:: EXTRACTED MATERIAL

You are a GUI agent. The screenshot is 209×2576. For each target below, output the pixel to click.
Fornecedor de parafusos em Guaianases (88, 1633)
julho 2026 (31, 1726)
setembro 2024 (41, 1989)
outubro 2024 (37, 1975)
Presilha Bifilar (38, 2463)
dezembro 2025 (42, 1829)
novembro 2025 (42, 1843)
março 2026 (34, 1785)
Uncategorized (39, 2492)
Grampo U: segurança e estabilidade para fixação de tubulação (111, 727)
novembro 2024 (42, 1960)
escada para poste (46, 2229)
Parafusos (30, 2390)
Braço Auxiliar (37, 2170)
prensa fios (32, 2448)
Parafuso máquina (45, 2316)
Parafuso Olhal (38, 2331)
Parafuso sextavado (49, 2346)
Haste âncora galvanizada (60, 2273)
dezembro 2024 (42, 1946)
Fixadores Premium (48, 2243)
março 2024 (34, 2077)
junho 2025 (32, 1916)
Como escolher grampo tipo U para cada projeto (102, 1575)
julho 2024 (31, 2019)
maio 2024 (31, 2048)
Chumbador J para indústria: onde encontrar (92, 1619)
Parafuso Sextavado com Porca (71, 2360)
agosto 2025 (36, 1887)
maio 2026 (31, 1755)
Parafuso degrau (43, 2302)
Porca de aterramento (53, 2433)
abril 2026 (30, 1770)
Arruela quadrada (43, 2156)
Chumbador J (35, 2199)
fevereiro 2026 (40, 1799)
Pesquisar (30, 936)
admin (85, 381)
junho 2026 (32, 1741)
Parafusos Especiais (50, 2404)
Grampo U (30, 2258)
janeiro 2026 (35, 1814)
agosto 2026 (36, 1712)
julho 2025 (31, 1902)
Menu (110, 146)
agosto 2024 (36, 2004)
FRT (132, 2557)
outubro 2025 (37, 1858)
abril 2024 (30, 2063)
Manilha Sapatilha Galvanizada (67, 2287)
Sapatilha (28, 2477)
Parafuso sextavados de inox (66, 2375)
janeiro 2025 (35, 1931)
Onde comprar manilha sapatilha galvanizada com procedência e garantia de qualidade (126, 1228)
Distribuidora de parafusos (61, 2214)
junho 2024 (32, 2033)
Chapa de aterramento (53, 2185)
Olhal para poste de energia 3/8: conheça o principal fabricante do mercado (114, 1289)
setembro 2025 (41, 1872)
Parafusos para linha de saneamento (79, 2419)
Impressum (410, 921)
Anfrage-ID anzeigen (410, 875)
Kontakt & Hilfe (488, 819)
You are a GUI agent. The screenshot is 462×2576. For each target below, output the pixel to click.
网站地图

::::
:: EXTRACTED MATERIAL

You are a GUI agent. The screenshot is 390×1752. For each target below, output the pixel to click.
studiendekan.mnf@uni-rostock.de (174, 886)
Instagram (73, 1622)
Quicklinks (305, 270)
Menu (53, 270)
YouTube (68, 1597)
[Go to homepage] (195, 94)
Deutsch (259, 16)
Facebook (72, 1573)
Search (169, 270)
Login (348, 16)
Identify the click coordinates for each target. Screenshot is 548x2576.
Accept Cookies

::::
:: EXTRACTED MATERIAL

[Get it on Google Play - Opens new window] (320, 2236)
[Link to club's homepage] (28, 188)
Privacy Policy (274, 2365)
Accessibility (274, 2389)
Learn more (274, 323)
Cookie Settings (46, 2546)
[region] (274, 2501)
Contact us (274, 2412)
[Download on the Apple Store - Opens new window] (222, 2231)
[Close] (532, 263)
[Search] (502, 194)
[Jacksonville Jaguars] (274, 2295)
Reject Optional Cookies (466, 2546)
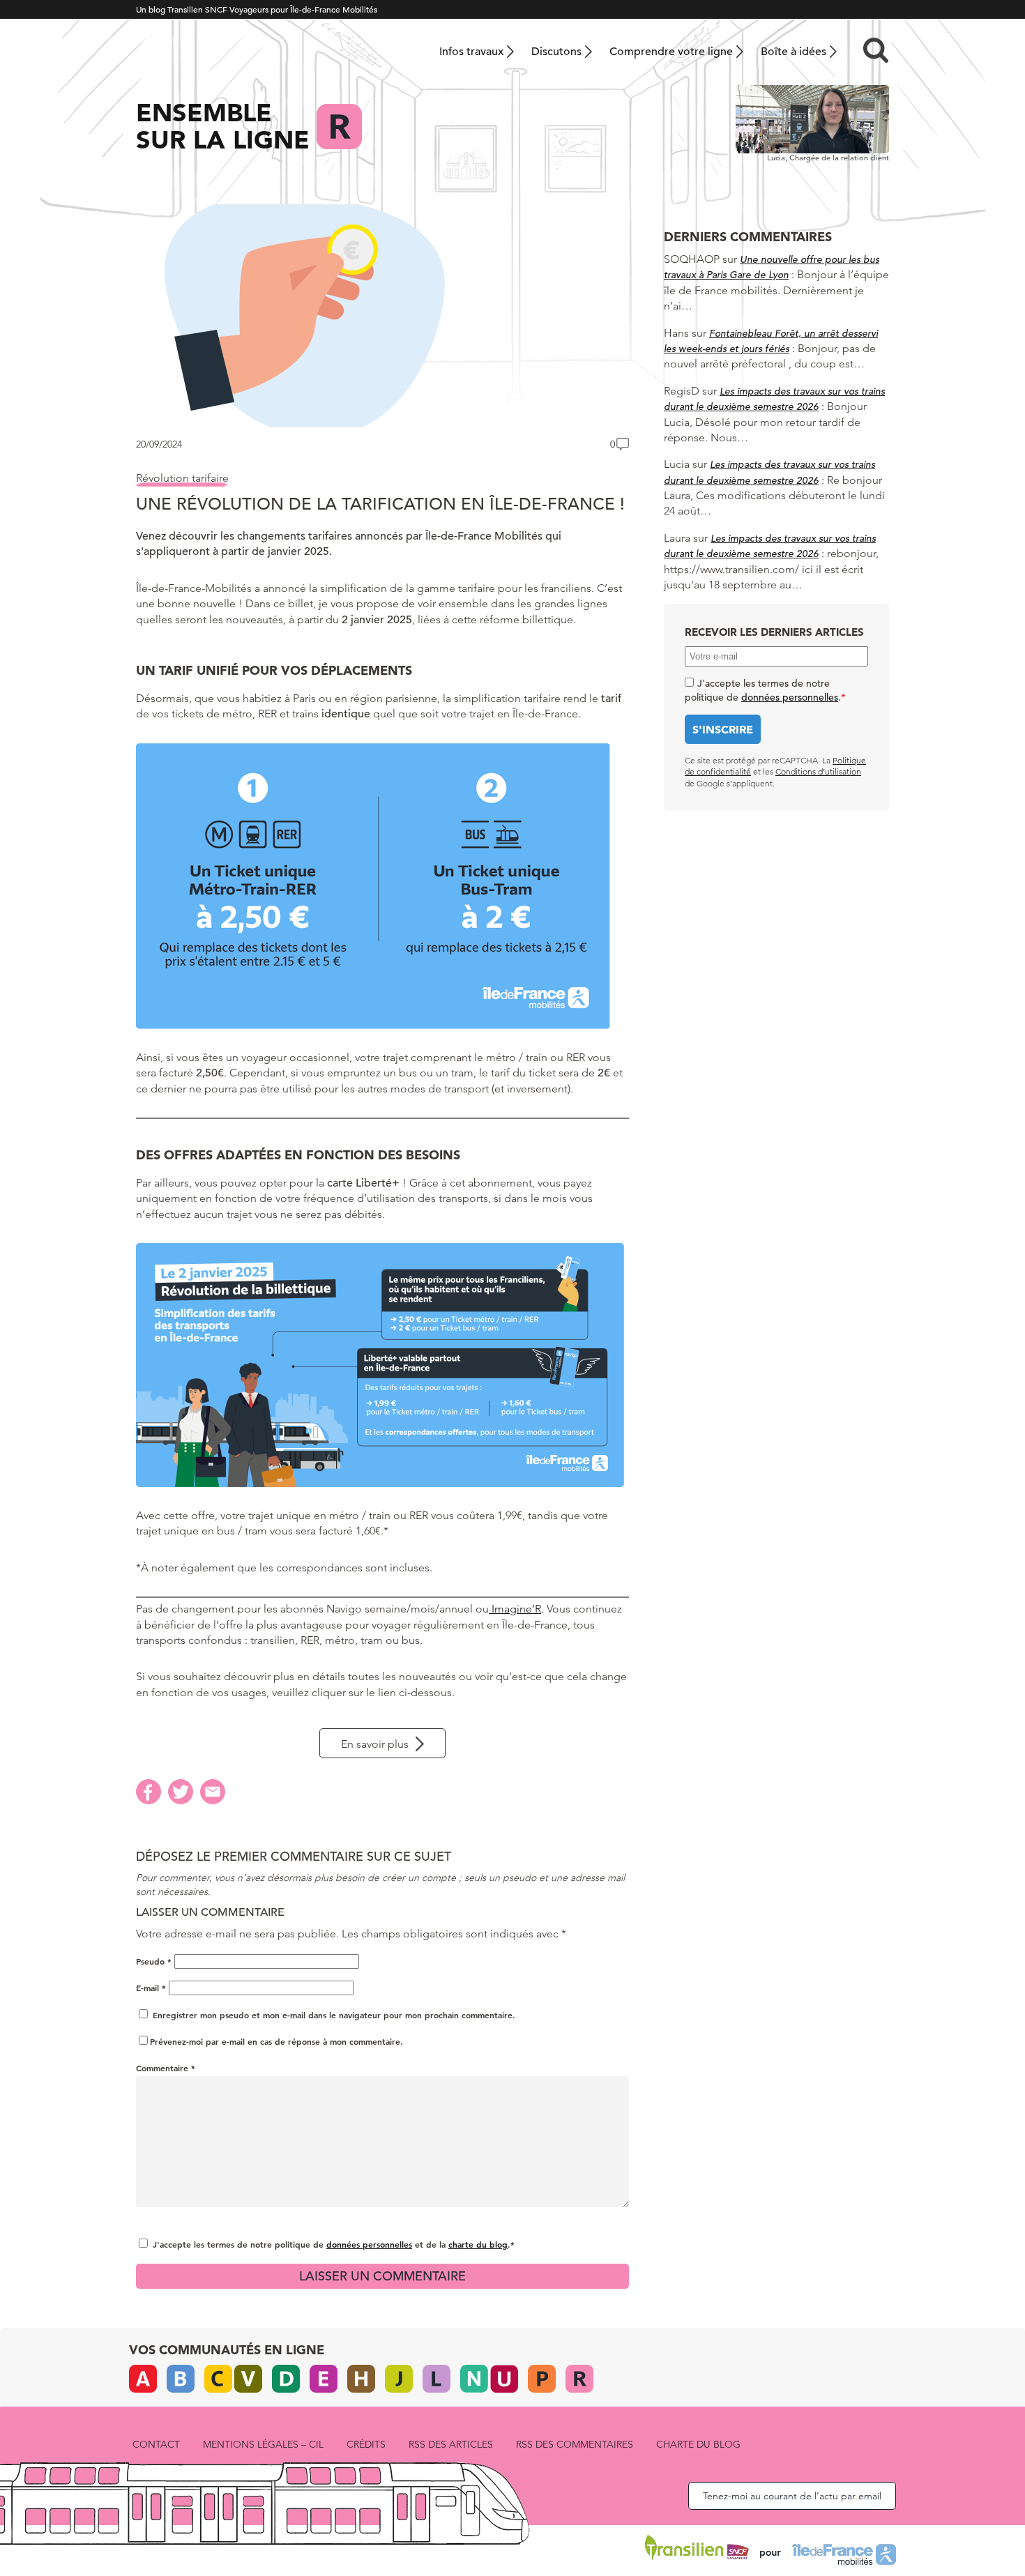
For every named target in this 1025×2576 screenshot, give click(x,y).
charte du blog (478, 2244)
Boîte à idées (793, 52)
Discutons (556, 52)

::::

* **INSTRUCTIONS TO FOLLOW**
After going through the entries, say how many lines contain the string "Cookies". Nothing else belongs in the reply.

* **ANSWER TO THE EXERCISE**
2